Uveitis Treatments – Eye drops
There are several circumstances when eye drops will be prescribed as a uveitis treatment.
Below we discuss:
- Strongest: Pred Forte and Maxidex
- Mid/high strength: Lotemax
- Mid strength: Predsol and Betnesol
- Weakest: Vexol
- Preservative free drops: Minims
These drops are used to stop the inflammation. When there is a lot of inflammation, the drops are used every two hours to begin with, sometimes even more frequently. As the inflammation subsides, the drops are reduced (tapered) to six a day, then four a day, then three, two and one.
How long we stay on each stage of the tapering schedule varies, and for some patients, the taper from eight drops to no drops may be quite lengthy in order to prevent inflammation starting all over again as the steroid is reduced.
Predsol and Vexol drops tend to be used either when inflammation is not so severe, or the stronger drops have raised ocular pressure. Lotemax drops are less likely to raise ocular pressure than Pred Forte and Maxidex.
Beyond a slight stinging sensation there should be few, if any, side effects from using these drops in the short term. Pressing the lids together at the inner corner of the eye (next to the nose) will reduce the chance of steroid getting into the bloodstream and causing side effects beyond the eye. This punctal occlusion will also ensure the eye receives the full dose of steroid and less of it drains away.
The long-term use of steroid eye drops will cause cataracts and may cause glaucoma. Systemic side effects may also be experienced.
One of the problems of anterior uveitis is the potential for the pupil to become fixed and stop changing size in different light conditions. If this happens, there is also a danger of raised ocular pressure. You may be prescribed a dilating drop to keep the pupil open. The drops also help with the pain that many people experience and the eye feels more comfortable. It is not uncommon to experience blurry vision.
- Strongest: Atropine
- Weaker: Cyclopentolate
Atropine produces huge pupils, almost to the rim of the iris, and it is difficult to focus with this dilation. It can take up to five days for the pupil to return to a normal size and for vision to settle.
Cyclophentolate generally makes the pupil slightly larger and its effect wears off within five hours or so.
Regardless of potency, children’s pupils tend to dilate wider and for a longer period of time compared to most adults. Wearing sunglasses, especially those with Polaroid lenses, will help with problems of glare and photosensitivity.

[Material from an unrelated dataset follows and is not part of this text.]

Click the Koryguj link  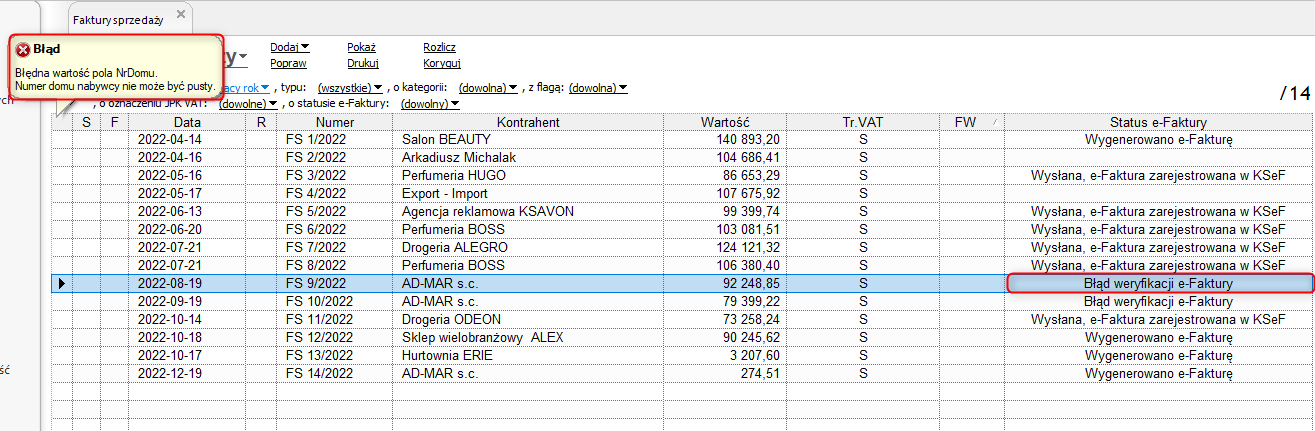pos(441,63)
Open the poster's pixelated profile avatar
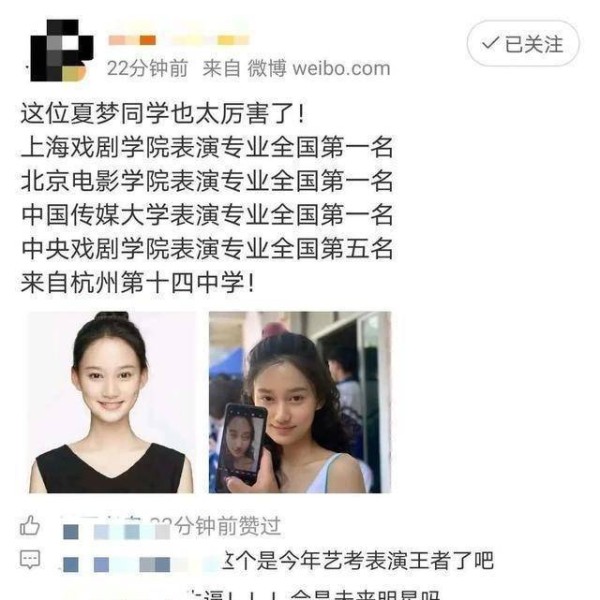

Being given these drops does not mean we have glaucoma. Glaucoma is damage to the optic nerve and this happens if pressure remains high for some time. Uveitis patients have their eye pressures checked at every appointment so that these pressure-lowering drops can be used to prevent persistent high pressure turning into glaucoma.
Children’s eyes tend to be able to tolerate a longer period of high ocular pressure before the optic nerve is damaged.
Some types of uveitis cause a rise in ocular pressure, for example inflammation caused by the herpes virus (the one that gives you a cold sore). It is also common for steroid eye drops to cause a rise in pressure. This is why our pressures are checked at every clinic visit.
There are a number of glaucoma drops, and the treating doctor will ask questions about general health before selecting the best drop for the patient. Glaucoma drops can cause side effects and if the doctor is told about these, it’s often possible to change the drop.
Occasionally, eye pressure may need to be lowered using Diamox pills.
If the steroid itself has caused the high pressure, the pressure should return to normal eventually once the steroid treatment is stopped, and then the glaucoma drops will also be stopped.
When steroid eye drops cause high pressure, if it’s safe to reduce the number of drops, this will be recommended, and sometimes the mid strength and weaker steroid drops will be prescribed to replace Maxidex or Pred Forte.
For some patients, glaucoma surgery may be offered, and for those with chronic uveitis, a decision may be taken to begin second line treatment, or to increase the dose of an existing second line treatment in order to reduce dependence on steroid drops.
Sight lost to glaucoma cannot be recovered.